– Я не хочу умирать, – повторяет Бьюфорд, – но и жить уже невозможно.

Я не знаю, как передать это, но мне жаль. Нет, не его, а его жизнь. Которая кончается как кино. И вот уже идут титры, а сюжет так и не ясен.

Он вздыхает.

По пересохшим губам Рчедлы видно, что она хочет что-то сказать, но передумывает. Я же молчу и жалею.

– Не беспокойтесь хоть вы. Я оставляю после себя мир таким, каким он был до меня. И за это мне ни сколечко не горестно…

Рчедла сдерживает слезы. Как будто глотает их. И блестящими глазами смотрит в окно, положа руку на правую руку Бьюфорда.

Тихо открывается дверь, и входит, сгорбившись, с каменным лицом, Кёнсищщ.

– Думаю, вам пора идти. Сын хочет побыть наедине с отцом.

– Да, сейчас, – вздыхает Рчедла.

– Прощайте. Как будете Там, найдите меня. Я обещаю, вас звать за собой не буду. Берегите жизнь. Она – все, что у вас есть.

– Прощай, Бьюфорд.

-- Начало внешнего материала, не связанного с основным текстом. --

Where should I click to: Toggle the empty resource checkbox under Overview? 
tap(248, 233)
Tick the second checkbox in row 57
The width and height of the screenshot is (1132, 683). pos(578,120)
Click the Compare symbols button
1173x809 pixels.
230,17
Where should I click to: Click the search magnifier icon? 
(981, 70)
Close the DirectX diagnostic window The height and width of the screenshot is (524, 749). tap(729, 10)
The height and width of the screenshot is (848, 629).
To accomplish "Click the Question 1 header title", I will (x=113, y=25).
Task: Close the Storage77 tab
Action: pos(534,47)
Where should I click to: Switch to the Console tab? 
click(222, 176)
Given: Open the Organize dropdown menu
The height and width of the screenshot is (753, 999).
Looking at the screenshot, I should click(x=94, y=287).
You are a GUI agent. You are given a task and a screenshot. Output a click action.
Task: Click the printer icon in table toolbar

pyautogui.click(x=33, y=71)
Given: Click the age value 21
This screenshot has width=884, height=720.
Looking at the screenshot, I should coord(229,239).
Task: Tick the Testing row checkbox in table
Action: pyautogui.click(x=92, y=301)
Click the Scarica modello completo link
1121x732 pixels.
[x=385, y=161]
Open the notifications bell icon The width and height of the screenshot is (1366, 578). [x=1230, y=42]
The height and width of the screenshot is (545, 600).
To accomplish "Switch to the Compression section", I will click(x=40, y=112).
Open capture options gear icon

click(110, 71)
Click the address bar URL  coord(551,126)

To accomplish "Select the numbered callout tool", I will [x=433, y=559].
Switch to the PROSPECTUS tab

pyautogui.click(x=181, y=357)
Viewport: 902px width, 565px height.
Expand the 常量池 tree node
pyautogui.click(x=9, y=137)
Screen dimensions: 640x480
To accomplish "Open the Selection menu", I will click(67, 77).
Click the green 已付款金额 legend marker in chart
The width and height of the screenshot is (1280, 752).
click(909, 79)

Все-таки, как говорят, все Там будем. – Обнимает Рчедла его.

– Спасибо за все, дружище. – Хмурюсь я, – спасибо.

Я тоже обнимаю его, он опирается на здоровую руку и привстает. Затем снова плавно ложится на постель, которая становится для него и его смертным одром, и гробом. Ведь хоронят вместе с кроватью, на которой человек умирает. Мы ставим стулья на место и уходим, стараясь не оборачиваться.

Я все же бросаю последний взор на эти стулья. Выглядят они так, будто часть нашей энергетической души все еще остается сидеть на них и прощаться с Бьюфордом. Затем стулья скрываются за доктором и дверным косяком.

Мы останавливаемся. Рчедла обнимает меня и бросается в душераздирающий плач. Я также роняю слезу ей на волосы. И глажу ее по спине.

– У нас все образуется, – говорю я ей и сам с трудом в это верю.


* * * *


Почти всю дорогу до дому мы молчим.

– Не провожай меня, – говорит она, когда мы остановились на перекрестке.

Ковыряя ногой единственный, должно быть, крошащийся камень на этой мостовой, точно школьник, я произношу:

– Увидимся. Знаешь, я хочу тебе кое-что сказать.

– Что? – Она сует руки в карманы на юбке и вопросительно склоняет голову на бок.

– Все, пережившие это, находятся в шоке. К смерти надо относиться естественно. Вот только как… – я смотрю в голубое небо и с шелестом вдыхаю воздух сквозь зубы, – …я не знаю.

– Смерть – это такая штука. Естественная. Но пока мы живы – чуждая.

Мы прощаемся объятием, скорее напоминающим объятие брата и сестры.

– Спасибо за то, что был рядом.

– Я не был. Я просто – рядом.

И она уходит, ковыляя и не оборачиваясь. Я иду по городу, глядя в землю. Впереди меня играют дети. Видимо, в салки, или во что-то подобное, они самозабвенно смеются и убегают друг от друга, дразнясь. Прямо перед моим носом пробегает парень лет четырнадцати. Из его кармана выпадает пластмассовый шарик, он подпрыгивает и я ловлю его. Смотрю вслед парня, но тот уже далеко. Я молча кладу шарик в карман.


Нагрузка на электростанцию возросла в три – четыре раза. Мы всегда считали нижнее, водяное колесо лишь добавочным, но сейчас оно работает на полную. Таким образом, людям нужно ждать по три – четыре дня, чтобы им дали свет на сутки.

Сегодня свет подается району, где располагается мой дом.

Я клацнул выключателем в главной, и единственной комнате моего дома. Лампа накаливания на стене мигала очень бойко, грозя перегореть. И я ее выключил, решив пользоваться электроэнергией лишь в крайних случаях.

В моем доме всегда светло, потому что он похож на хлебницу с отдвижной полукруглой стеклянной дверцей. И, по аналогии, эта дверца – мое окно. Шторы для таких окон трудно подобрать. И поэтому я и раньше редко включал лампу. Не знаю, почему архитектор дома решил так его спроектировать. Но мне этот дом выделило предприятие. Поначалу, раздражало это окно. Потом привык. А сейчас даже радует.